(Collected data entries)
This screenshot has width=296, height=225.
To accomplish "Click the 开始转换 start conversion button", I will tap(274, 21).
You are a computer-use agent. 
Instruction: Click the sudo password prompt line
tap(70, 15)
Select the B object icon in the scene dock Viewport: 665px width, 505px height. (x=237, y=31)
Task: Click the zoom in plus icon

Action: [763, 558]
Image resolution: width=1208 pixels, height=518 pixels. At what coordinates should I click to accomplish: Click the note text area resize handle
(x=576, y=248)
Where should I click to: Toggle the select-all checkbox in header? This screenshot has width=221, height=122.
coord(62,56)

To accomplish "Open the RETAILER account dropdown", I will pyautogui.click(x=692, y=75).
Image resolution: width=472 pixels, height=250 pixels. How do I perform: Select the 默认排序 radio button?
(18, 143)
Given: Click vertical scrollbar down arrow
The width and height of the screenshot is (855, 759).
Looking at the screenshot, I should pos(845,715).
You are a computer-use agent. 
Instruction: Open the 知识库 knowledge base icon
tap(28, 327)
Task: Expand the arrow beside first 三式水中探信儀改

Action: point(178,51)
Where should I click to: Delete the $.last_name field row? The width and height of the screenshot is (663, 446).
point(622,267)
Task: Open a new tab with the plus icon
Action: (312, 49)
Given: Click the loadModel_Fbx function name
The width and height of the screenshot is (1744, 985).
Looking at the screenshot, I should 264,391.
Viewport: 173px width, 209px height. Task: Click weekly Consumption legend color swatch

- INSTRUCTION -
Collect every line of the records above that contains the string "pixels", treating uppercase and lowercase letters as different, and copy each such line in full.

- WRITTEN SOLUTION -
Image resolution: width=1208 pixels, height=518 pixels. At what coordinates should I click to accomplish: Click the note text area resize handle
Image resolution: width=472 pixels, height=250 pixels. How do I perform: Select the 默认排序 radio button?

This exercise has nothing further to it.